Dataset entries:
-- Opening Marker --
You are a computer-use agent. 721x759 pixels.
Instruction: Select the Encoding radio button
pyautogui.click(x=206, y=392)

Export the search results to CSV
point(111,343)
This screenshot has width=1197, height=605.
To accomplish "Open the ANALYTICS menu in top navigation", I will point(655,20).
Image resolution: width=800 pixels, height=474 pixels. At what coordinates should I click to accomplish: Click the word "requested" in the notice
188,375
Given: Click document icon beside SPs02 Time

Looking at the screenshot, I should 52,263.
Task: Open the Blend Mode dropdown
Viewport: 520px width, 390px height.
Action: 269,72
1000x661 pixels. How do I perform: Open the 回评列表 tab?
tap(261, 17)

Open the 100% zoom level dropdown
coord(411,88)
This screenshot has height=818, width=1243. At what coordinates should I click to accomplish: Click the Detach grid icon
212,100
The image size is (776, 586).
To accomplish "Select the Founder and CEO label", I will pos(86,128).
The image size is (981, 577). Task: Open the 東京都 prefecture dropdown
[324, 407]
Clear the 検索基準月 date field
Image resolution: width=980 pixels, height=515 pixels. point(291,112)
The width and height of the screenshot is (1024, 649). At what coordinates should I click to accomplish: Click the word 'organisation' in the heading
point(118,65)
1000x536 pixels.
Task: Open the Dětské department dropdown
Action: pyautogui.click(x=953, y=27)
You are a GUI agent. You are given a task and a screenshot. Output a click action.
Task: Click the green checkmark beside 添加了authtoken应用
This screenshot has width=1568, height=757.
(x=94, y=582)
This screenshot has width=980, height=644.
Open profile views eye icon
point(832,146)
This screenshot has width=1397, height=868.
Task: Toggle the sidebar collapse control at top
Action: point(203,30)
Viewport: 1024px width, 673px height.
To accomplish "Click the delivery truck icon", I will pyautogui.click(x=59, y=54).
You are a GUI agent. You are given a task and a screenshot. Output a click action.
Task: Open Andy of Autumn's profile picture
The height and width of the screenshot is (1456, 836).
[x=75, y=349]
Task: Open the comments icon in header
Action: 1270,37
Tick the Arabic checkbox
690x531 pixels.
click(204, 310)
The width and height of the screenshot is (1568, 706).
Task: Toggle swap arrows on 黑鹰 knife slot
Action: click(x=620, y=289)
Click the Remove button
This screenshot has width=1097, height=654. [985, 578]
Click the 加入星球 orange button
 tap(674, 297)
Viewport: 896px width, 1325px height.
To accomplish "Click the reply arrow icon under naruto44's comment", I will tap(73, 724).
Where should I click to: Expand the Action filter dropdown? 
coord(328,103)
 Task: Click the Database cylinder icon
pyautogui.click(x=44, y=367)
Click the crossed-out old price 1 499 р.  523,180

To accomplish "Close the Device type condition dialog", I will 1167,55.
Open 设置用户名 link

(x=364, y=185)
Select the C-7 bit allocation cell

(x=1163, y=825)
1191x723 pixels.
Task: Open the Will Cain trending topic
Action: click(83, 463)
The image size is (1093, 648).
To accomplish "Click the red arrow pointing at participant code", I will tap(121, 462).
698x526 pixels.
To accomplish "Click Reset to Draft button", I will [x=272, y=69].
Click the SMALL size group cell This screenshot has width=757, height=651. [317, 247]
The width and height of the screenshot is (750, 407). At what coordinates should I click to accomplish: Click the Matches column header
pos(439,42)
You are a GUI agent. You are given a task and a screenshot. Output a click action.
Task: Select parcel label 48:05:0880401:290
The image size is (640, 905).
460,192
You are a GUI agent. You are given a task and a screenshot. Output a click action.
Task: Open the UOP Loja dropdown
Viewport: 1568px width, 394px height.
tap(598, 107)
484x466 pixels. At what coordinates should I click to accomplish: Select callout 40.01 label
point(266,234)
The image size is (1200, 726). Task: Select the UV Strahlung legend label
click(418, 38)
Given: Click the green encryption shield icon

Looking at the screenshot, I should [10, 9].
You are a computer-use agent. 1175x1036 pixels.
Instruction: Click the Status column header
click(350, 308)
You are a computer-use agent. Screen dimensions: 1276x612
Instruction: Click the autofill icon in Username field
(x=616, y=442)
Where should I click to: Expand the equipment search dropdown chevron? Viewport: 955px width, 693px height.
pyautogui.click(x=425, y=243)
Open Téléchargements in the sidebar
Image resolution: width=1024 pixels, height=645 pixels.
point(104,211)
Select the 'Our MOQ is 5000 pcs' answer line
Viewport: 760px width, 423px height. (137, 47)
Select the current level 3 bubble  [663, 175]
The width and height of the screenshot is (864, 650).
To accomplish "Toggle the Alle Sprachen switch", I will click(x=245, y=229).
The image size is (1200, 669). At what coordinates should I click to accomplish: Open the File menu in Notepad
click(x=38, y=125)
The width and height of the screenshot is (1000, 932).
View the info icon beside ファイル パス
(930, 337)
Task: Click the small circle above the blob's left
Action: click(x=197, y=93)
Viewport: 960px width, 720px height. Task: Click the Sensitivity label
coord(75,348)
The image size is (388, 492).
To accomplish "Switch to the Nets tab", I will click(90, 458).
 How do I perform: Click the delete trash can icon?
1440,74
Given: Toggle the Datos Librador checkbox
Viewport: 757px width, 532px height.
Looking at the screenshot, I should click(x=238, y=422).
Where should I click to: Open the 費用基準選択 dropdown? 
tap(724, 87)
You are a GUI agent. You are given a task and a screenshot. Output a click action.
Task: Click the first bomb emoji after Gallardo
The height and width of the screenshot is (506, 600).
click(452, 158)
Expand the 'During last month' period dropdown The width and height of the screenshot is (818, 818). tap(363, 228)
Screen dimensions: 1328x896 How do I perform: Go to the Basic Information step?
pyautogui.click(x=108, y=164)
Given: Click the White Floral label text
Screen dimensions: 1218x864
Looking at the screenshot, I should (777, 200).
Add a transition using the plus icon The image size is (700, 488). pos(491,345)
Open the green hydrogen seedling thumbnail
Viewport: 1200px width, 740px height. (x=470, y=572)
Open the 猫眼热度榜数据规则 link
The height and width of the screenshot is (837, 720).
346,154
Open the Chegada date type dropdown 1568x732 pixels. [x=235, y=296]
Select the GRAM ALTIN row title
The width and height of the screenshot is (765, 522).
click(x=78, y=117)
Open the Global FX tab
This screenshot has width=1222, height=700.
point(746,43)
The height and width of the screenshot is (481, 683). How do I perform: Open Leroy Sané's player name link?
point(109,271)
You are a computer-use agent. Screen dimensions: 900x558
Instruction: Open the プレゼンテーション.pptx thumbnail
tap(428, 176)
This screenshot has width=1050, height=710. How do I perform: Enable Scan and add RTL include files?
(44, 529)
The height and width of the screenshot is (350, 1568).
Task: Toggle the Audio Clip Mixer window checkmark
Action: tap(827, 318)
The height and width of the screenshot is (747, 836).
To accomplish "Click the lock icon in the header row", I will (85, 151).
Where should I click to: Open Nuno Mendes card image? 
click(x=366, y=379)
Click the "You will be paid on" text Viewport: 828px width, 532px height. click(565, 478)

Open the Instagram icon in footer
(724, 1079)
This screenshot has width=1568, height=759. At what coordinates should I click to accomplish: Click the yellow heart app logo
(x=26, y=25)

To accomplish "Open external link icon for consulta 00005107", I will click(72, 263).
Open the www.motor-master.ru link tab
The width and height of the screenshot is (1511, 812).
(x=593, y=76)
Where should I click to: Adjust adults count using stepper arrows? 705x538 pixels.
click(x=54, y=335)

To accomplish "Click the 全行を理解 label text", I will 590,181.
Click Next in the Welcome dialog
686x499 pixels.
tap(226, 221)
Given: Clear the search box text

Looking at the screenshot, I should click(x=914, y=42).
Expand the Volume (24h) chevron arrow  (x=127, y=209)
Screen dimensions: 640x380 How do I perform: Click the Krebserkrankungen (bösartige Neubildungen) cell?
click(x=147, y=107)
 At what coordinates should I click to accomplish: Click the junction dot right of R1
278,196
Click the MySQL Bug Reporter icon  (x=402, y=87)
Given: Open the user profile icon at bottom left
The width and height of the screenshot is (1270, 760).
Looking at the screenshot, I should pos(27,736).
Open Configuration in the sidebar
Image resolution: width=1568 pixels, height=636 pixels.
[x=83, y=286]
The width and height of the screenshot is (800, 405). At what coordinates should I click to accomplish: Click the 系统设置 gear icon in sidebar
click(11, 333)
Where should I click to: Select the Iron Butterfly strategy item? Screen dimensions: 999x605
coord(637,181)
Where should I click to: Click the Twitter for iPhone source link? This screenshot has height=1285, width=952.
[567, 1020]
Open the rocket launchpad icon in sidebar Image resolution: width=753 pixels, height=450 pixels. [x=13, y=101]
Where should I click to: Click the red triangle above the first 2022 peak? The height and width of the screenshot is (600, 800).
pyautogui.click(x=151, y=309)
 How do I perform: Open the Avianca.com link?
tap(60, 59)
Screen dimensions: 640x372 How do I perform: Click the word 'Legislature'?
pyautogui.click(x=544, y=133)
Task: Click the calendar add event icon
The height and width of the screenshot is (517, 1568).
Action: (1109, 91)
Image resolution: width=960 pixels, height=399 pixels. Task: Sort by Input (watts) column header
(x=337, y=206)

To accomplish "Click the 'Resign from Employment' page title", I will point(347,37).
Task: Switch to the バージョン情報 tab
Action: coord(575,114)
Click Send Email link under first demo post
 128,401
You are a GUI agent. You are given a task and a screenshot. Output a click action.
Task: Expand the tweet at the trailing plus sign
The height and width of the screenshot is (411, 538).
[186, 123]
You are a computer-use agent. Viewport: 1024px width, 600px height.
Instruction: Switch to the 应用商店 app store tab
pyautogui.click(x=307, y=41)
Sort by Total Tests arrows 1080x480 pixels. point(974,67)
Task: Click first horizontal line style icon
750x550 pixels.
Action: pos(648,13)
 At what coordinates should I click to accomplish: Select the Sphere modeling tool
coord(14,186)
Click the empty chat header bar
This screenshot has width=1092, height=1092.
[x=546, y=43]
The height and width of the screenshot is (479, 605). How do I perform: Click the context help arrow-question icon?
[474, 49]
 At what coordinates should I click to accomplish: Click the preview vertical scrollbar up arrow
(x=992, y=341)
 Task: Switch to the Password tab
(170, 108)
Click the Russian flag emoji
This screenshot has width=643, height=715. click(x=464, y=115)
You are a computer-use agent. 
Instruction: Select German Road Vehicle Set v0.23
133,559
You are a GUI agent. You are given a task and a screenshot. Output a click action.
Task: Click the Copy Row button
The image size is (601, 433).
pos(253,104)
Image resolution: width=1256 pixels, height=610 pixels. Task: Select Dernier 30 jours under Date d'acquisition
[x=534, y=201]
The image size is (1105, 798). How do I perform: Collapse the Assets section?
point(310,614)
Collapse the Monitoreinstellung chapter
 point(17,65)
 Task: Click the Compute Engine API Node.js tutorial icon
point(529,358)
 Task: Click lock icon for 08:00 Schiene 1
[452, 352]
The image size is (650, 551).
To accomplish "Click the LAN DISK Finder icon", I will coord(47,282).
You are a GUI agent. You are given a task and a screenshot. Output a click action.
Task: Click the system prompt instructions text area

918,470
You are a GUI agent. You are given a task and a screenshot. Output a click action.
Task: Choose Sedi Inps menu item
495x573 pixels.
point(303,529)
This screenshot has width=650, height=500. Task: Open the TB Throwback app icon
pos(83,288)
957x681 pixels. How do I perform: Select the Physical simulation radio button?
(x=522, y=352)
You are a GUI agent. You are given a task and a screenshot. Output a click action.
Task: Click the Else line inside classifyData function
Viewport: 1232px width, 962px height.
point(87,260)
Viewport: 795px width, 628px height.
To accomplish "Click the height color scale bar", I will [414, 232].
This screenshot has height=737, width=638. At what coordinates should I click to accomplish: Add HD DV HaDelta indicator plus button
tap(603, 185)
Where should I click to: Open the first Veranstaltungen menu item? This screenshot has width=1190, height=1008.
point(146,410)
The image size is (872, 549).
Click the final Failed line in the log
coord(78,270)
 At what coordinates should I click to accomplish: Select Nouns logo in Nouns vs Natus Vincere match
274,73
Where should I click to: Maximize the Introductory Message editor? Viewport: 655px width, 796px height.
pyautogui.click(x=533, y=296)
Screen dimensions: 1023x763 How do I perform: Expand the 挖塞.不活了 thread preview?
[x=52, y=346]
-- Closing Marker --
#### AIM OF THE TASK:
Only the lines from the first line of the records through the line containing "This screenshot has width=1197, height=605." should be repeated, exactly as they appear.

#### COMPLETED TASK:
You are a computer-use agent. 721x759 pixels.
Instruction: Select the Encoding radio button
pyautogui.click(x=206, y=392)

Export the search results to CSV
point(111,343)
This screenshot has width=1197, height=605.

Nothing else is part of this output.